Detection of ERBB2 Amplification in Uterine Serous Carcinoma by Next-Generation Sequencing: An Approach Highly Concordant With Standard Assays

Abstract

Uterine serous carcinoma is an aggressive subtype of endometrial cancer that accounts for fewer than 10% of endometrial carcinomas but is responsible for about half of deaths. A subset of cases has HER2 overexpression secondary to ERBB2 gene amplification, and these patients may benefit from anti-HER2 therapies, such as trastuzumab. HER2 protein overexpression is currently assessed by immunohistochemistry (IHC) and ERBB2 gene amplification by fluorescence in situ hybridization (FISH). Targeted next-generation sequencing (NGS) is increasingly used to routinely identify predictive and prognostic molecular abnormalities in endometrial carcinoma. To investigate the ability of a targeted NGS panel to detect ERBB2 amplification, we identified cases of uterine serous carcinoma (n=93) and compared HER2 expression by IHC and copy number assessed by FISH with copy number status assessed by NGS. ERBB2 copy number status using a combination of IHC and FISH was interpreted using the 2018 ASCO/CAP guidelines for breast carcinoma.

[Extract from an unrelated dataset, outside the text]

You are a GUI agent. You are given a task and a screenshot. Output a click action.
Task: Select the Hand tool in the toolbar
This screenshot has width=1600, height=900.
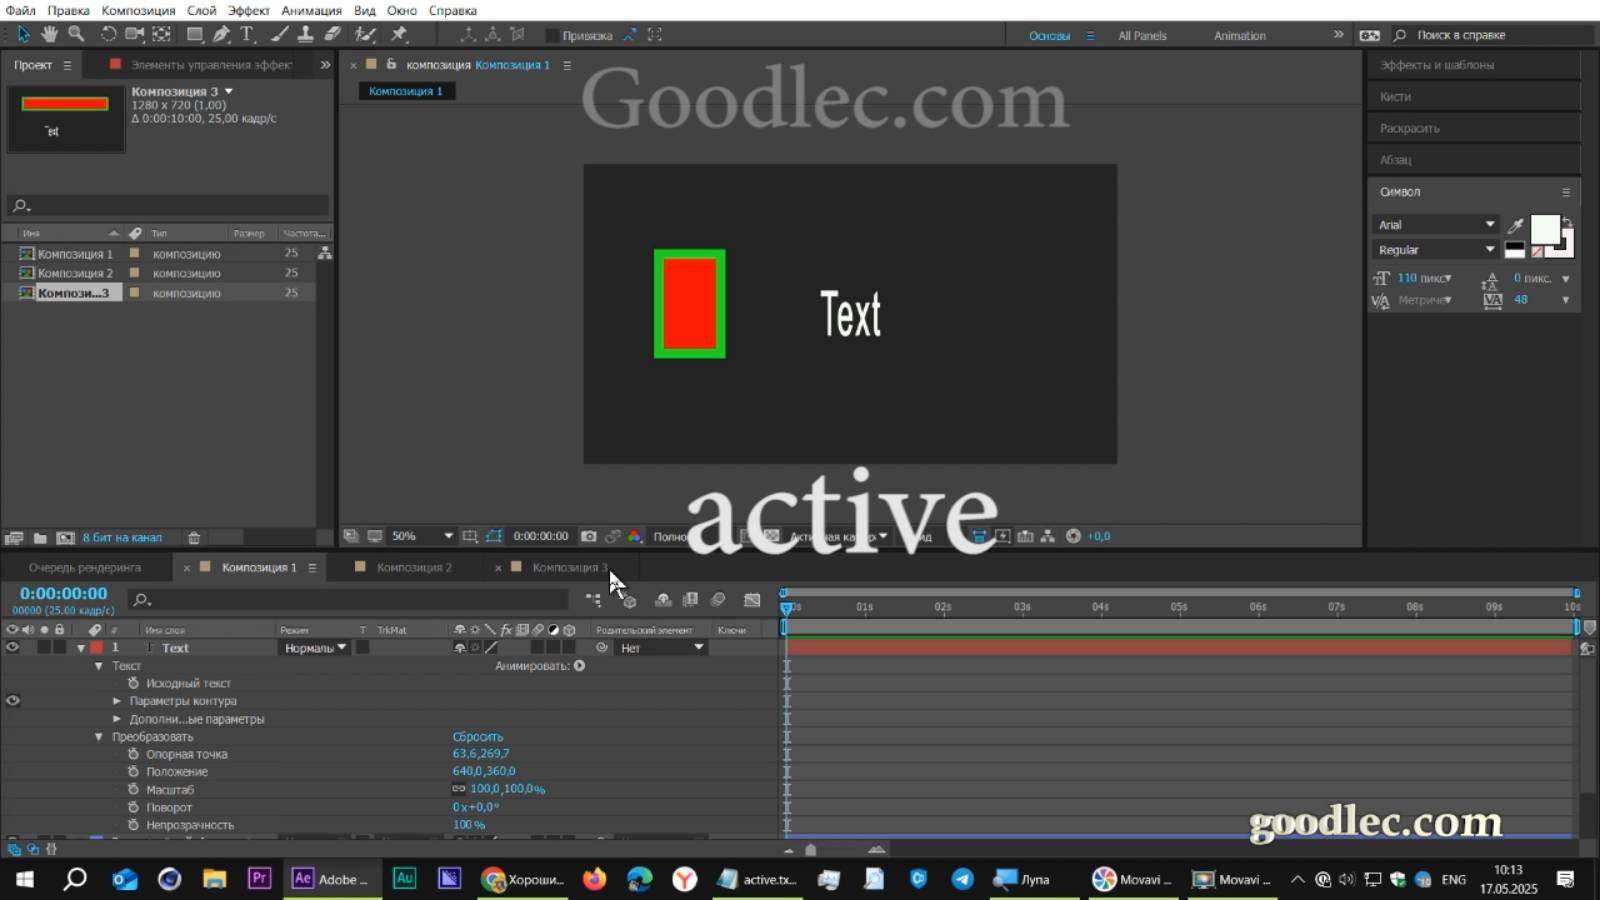[49, 35]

ERBB2 amplification by NGS was determined by the relative number of reads mapping to ERBB2 in tumor DNA compared to control non-neoplastic DNA. Cases with copy number ≥6 were considered amplified and copy number <6 were non-amplified. By IHC, 70 specimens were classified as negative (0 or 1+), 19 were classified as equivocal (2+), and 4 were classified as positive (3+). Using combined IHC/FISH, ERBB2 amplification was observed in 8 of 93 cases (9%). NGS identified the same 8 cases with copy number ≥6; all 85 others had copy number <6. In this series, NGS had 100% concordance with combined IHC/FISH in identifying ERBB2 amplification. NGS is highly accurate in detecting ERBB2 amplification in uterine serous carcinoma and provides an alternative to measurement by IHC and FISH.